In de bundeling essays Le livre à venir12 verkent Maurice Blanchot via het werk van moderne schrijvers noties als negativiteit, herhaling en meervoudigheid, het imaginaire, lezen, literaire ruimte en tijd als aard en mogelijkheidsvoorwaarde, als onmogelijk hart van de moderne literatuur. In Ruiz’ film Le film à venir projecteert een sekte permanent hetzelfde filmfragment van drieëntwintig seconden in een raamloze kelder, “la Chambre des Horloges”: “Er is niets bijzonders aan te zien, tenzij – zo zie je maar dat het nooit simpel is – men zich toelegt op de dagelijkse praktijk van wat ze ‘verlichte projecties’ noemen. Hieronder verstaan onze sektariërs een toestand van diepe hypnose veroorzaakt door de overmatige herhaling van het onthullende fragment. Zodra die toestand is bereikt, zo blijkt, ZIET men.” Dat verlichte “zien” kan alleen de paradox van een blik zijn die, onophoudelijk, passief naar haar sektarische, duistere dimensie reikt waardoor hij altijd al is aangestaard geweest. Het is deze – historische – dimensie die Child opwoelt via het experimenteren met gewelddadige, brekende operaties (“overmatig”) op het materiaal. Deze dimensie kan niet rechtstreeks geviseerd worden. Child is erop uit om haar als door opengewerkte kieren en gaten te laten komen. Ze wordt niet als positiviteit gegrepen of gezien.
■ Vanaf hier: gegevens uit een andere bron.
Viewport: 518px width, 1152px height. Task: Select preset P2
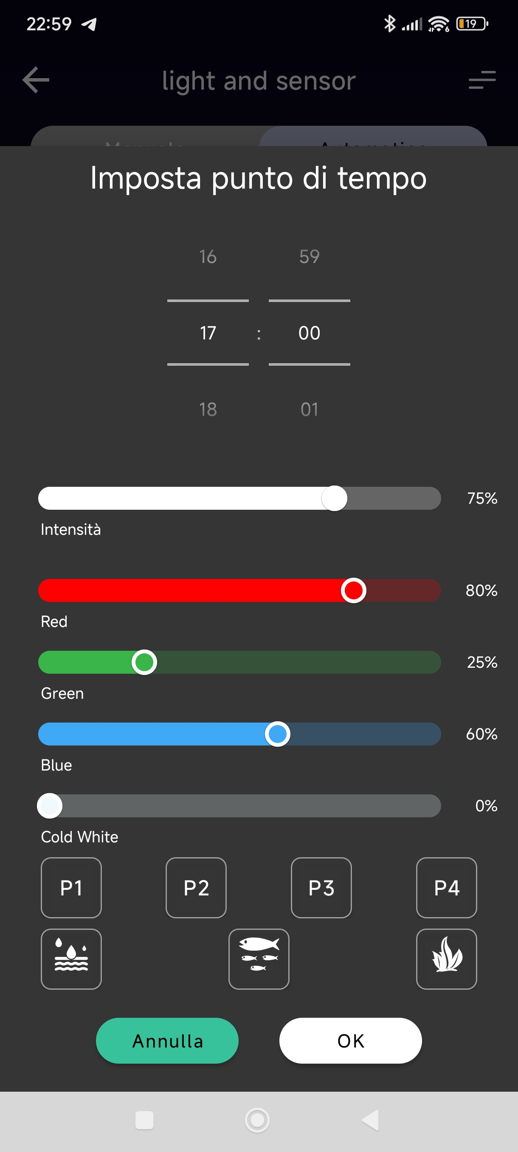point(196,888)

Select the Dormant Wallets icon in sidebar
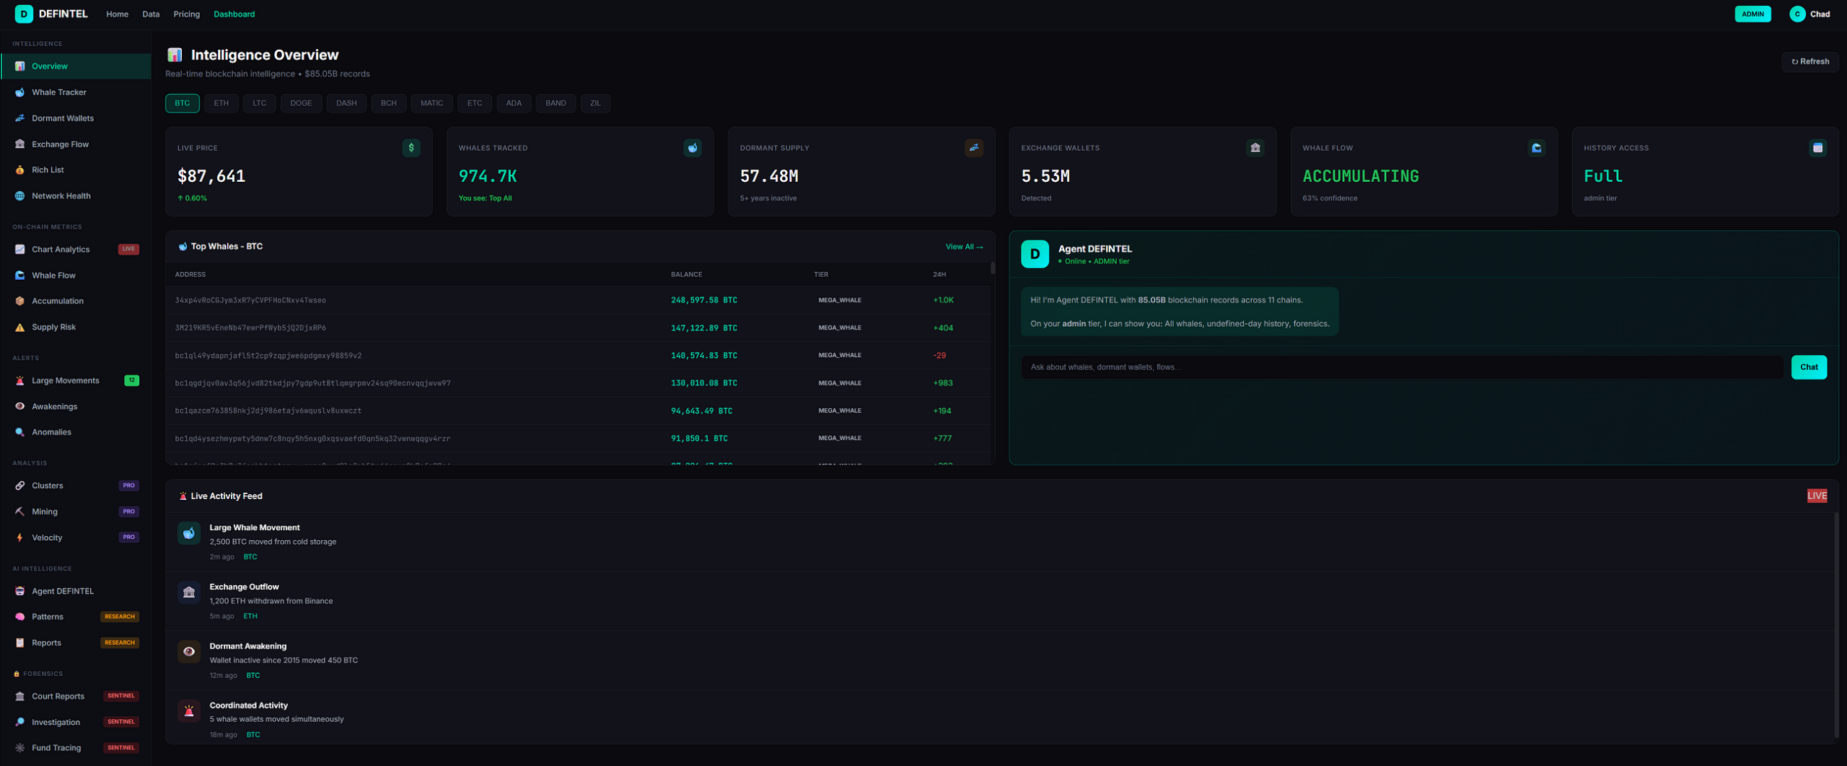pyautogui.click(x=19, y=118)
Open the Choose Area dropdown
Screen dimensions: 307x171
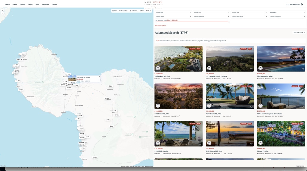pos(173,12)
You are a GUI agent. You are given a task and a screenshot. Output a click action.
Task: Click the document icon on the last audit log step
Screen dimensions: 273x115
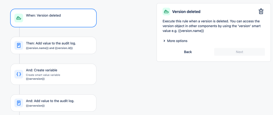click(x=19, y=103)
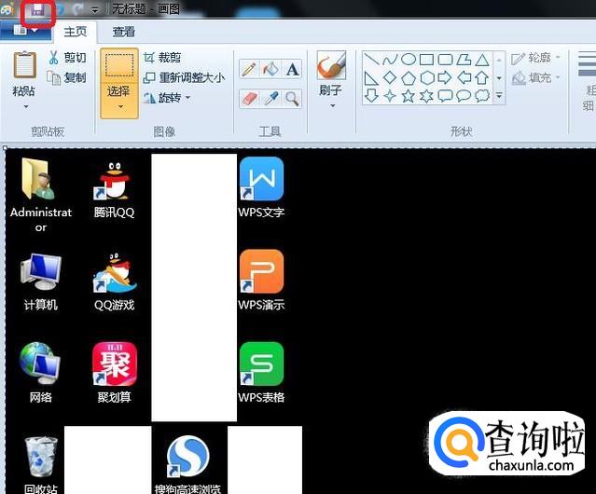596x494 pixels.
Task: Switch to the View (查看) tab
Action: [x=123, y=32]

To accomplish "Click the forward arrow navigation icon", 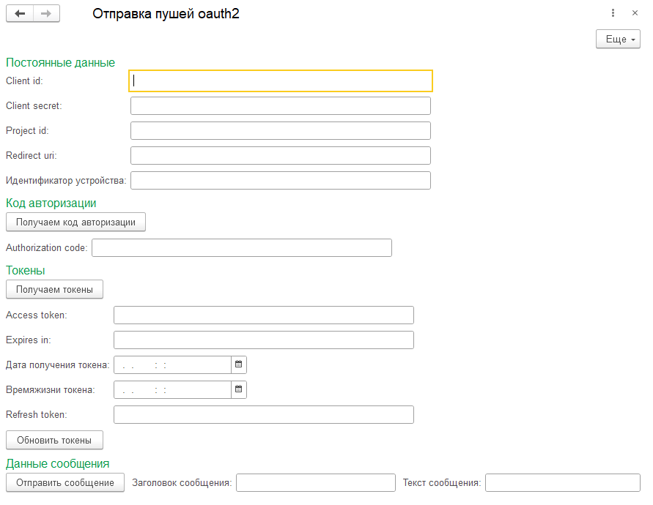I will tap(46, 14).
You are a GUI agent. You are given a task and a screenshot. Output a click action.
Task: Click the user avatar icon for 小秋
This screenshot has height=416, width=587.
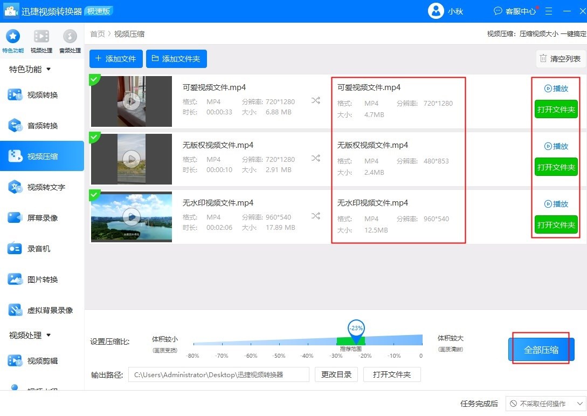tap(436, 11)
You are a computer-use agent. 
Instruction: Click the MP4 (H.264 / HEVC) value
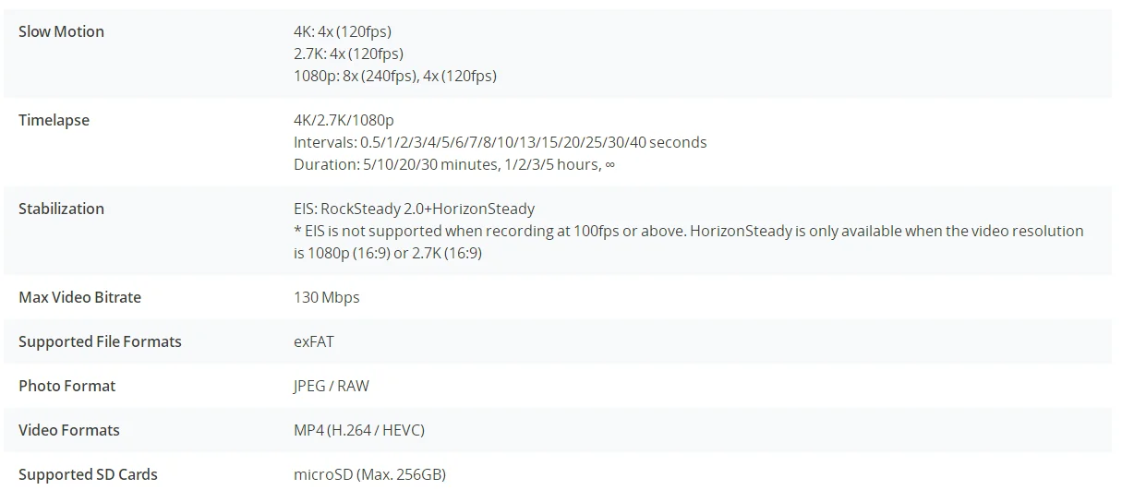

In een om-gang wordt het materiaal aanhoudend en drukkend doorkruist, verstoord, besmet, opgehouden, niet door iets geheel anders, maar door zijn “eigen” obscene, nachtelijke zijde én dringt het materiaal aan op een ongehoorde verbeelding. Een dergelijke manier van werken affirmeert de onzuiverheid van het filmische beeld en van de artistieke strategieën.
- 1Abigail Child, ‘Preface for Prefaces’, This Is Called Moving. A Critical Poetics of Film, (Tuscaloosa: The University of Alabama Press, 1995).
- 2Child, ‘So This Is Called Moving? Interview’, idem.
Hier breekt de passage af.